- Location in Thabeikkyin district
- Singu Township Location within Myanmar
- Coordinates: 21°34′5″N 96°26′3″E﻿ / ﻿21.56806°N 96.43417°E
- Country: Myanmar
- Division: Mandalay Region
- District: Thabeikkyin District
- Capital: Singu

Population (2014)
- • Total: 157,585
- Time zone: UTC+6:30 (MMT)

= Singu Township =

Singu (စဉ့်ကူးမြို့နယ်) is a township of Thabeikkyin District, Mandalay Division, Myanmar. The capital is Singu.

== Geography ==
Singu Township is located between the Irrawaddy River on the west and the Shan Hills on the east. Among the main hills located in the township are Bodaw-taung and Ngwe-o-baw.

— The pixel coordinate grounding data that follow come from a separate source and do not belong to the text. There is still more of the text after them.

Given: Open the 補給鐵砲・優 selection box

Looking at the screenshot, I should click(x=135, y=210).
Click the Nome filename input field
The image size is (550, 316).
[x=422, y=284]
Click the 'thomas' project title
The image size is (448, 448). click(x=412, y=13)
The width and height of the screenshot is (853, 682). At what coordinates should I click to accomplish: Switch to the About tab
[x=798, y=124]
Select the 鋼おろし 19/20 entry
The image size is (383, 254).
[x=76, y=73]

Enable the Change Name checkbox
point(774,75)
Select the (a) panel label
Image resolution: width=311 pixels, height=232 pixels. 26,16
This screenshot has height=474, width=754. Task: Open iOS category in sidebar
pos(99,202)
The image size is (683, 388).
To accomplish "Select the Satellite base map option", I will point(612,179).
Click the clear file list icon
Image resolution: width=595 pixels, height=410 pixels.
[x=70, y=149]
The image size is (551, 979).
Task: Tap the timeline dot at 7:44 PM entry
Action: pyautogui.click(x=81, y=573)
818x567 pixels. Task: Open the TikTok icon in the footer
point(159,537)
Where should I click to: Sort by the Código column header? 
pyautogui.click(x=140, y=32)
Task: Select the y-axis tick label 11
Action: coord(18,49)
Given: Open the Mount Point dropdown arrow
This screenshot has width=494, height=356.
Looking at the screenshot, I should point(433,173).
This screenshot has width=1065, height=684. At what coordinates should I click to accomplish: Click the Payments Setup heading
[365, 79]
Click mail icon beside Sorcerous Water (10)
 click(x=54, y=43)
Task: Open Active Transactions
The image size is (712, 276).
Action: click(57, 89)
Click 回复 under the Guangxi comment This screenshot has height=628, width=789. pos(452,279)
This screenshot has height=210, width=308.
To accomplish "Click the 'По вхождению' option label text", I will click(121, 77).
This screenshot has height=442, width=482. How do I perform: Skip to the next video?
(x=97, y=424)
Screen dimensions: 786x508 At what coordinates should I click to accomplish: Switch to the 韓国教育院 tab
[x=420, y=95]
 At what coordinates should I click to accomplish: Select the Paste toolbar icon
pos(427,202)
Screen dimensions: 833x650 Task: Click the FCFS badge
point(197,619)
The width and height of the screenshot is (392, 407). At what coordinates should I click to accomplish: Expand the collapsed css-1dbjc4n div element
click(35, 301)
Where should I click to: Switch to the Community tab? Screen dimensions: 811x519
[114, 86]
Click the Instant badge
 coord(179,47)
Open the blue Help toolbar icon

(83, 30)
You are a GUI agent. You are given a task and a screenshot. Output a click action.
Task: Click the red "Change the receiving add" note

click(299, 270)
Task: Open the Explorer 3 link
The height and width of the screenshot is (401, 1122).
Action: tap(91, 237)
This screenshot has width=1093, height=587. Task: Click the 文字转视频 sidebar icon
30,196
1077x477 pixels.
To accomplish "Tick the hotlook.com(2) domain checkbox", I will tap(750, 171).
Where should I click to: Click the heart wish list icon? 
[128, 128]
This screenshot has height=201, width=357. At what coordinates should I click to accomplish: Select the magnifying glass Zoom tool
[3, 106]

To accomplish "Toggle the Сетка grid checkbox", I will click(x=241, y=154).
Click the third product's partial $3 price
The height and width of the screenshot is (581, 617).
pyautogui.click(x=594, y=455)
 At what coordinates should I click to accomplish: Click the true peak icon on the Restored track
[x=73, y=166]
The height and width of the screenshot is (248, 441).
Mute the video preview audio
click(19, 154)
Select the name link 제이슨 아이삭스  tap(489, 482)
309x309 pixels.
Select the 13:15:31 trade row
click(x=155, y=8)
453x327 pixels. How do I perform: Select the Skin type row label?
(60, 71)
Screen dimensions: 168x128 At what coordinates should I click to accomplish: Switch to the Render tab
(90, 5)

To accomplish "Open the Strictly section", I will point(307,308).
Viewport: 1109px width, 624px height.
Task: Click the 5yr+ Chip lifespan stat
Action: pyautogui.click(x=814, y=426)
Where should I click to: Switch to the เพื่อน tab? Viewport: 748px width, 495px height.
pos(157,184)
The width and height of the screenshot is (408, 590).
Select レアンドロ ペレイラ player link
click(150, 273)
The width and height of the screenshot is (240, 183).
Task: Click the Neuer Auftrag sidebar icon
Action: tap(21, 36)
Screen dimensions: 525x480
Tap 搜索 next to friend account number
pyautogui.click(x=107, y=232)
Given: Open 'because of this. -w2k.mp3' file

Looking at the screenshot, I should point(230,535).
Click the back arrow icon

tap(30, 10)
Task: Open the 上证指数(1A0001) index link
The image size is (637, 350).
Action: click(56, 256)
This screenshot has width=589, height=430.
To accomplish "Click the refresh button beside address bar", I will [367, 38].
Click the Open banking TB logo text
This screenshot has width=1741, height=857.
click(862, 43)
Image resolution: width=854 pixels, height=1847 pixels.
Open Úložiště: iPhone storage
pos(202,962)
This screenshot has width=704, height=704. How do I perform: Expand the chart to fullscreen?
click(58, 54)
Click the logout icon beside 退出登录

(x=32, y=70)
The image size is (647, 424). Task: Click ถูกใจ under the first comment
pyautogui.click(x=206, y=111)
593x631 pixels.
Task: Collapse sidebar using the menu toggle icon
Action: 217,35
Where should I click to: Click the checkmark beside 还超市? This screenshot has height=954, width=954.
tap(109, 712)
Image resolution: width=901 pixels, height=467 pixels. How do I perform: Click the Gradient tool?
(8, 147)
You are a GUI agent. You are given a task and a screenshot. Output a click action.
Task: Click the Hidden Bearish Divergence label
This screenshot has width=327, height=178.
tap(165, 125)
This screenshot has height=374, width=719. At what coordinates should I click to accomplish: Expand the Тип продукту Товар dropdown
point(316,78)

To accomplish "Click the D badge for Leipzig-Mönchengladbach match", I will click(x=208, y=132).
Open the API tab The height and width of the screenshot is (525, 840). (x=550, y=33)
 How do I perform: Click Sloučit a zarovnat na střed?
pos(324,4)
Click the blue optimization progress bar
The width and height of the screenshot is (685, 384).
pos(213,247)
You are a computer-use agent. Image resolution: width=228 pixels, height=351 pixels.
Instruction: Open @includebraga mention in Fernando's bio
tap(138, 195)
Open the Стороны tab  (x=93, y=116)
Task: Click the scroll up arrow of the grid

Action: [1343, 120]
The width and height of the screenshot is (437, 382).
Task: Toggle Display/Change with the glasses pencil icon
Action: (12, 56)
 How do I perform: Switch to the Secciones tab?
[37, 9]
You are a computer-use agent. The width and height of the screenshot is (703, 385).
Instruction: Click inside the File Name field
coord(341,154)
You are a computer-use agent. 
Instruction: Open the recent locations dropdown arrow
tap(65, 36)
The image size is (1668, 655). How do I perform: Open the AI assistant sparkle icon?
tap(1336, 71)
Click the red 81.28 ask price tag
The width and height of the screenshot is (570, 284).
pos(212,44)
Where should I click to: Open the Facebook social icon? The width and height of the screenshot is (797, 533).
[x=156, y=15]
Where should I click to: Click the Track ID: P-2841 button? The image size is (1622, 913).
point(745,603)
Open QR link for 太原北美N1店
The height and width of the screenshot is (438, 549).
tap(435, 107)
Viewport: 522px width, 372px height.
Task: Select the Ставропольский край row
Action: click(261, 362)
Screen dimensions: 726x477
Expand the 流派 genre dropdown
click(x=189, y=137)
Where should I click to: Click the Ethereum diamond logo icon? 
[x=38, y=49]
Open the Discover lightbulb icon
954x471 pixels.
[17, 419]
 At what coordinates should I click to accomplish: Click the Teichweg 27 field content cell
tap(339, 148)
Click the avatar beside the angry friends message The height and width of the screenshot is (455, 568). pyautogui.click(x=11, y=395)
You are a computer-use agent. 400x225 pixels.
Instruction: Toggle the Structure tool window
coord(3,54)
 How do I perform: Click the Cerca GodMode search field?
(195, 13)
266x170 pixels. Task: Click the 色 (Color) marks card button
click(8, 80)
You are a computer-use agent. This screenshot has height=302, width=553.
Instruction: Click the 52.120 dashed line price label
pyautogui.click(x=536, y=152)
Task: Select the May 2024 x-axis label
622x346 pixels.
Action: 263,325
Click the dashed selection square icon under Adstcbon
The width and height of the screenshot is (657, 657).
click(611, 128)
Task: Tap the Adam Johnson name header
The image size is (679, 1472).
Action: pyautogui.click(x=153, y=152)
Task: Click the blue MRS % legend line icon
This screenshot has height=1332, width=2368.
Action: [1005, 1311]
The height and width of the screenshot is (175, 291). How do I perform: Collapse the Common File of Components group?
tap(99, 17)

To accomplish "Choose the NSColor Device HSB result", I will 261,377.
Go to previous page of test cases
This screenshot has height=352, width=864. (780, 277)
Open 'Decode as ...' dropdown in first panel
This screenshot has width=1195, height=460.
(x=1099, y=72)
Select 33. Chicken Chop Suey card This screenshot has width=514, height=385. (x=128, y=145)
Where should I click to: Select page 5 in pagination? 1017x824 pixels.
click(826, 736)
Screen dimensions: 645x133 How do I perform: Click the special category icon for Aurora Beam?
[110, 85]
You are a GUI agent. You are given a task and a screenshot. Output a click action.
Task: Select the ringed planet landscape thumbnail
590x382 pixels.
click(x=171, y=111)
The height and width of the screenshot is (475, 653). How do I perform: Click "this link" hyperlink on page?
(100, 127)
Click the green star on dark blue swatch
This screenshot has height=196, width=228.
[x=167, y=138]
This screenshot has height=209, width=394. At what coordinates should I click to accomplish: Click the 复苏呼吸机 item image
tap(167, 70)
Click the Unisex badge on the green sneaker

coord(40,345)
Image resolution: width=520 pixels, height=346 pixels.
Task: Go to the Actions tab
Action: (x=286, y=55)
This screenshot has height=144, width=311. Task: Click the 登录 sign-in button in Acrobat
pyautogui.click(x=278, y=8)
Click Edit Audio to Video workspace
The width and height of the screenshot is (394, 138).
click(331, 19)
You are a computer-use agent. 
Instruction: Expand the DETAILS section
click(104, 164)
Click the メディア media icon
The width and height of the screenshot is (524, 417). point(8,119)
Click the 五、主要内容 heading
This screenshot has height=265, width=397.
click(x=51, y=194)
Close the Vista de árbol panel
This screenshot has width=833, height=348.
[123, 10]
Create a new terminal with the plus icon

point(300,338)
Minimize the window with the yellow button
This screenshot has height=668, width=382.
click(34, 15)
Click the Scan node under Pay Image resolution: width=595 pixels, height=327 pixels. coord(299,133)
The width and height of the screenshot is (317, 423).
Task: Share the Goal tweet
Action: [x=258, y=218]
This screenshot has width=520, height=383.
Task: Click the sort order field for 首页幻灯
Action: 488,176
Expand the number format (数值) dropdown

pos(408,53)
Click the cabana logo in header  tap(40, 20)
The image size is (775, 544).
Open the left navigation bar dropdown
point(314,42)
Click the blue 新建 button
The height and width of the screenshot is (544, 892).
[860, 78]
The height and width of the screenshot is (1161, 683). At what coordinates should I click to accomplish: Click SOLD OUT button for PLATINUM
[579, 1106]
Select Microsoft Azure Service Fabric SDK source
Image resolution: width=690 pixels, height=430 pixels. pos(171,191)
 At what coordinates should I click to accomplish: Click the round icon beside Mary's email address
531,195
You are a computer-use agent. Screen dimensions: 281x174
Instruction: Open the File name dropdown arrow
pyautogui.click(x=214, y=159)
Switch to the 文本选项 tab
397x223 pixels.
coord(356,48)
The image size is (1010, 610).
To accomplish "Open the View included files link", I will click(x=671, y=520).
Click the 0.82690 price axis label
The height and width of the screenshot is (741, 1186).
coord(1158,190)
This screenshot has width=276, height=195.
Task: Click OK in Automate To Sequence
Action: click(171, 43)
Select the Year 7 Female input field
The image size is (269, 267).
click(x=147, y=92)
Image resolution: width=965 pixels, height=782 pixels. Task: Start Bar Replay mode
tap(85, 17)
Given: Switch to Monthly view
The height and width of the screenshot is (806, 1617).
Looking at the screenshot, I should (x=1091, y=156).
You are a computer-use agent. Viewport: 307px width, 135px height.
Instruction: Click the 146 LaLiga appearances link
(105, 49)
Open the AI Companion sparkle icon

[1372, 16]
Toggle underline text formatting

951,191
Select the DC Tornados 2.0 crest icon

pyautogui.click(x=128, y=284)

Average yearly rainfall is between about 63.5 and 76 cm.

== History ==
In 1901, Singu Township was part of Madaya district, with its southern border defined by the Chaung-ma-gyi stream. Its northern border was with the Ruby Mines district. The township's estimated population at that point was about 45,000 people. About 60% of the population was employed in agriculture, primarily growing rice and several varieties of millet. The township was self-sufficient in rice production, except in years with poor rainfall. Fishing was also an important economic activity, employing "many hundreds" of people. Fish caught in the Irrawaddy and its tributary streams were exported to Madaya, Mandalay, and Shwebo. Ngapi was also manufactured and exported to the Shan States and to the Ruby Mines district. In the Sagyin hills, where high-quality alabaster was extracted, there was also a small sculpture industry; most of the sculptures produced were exported to Mandalay.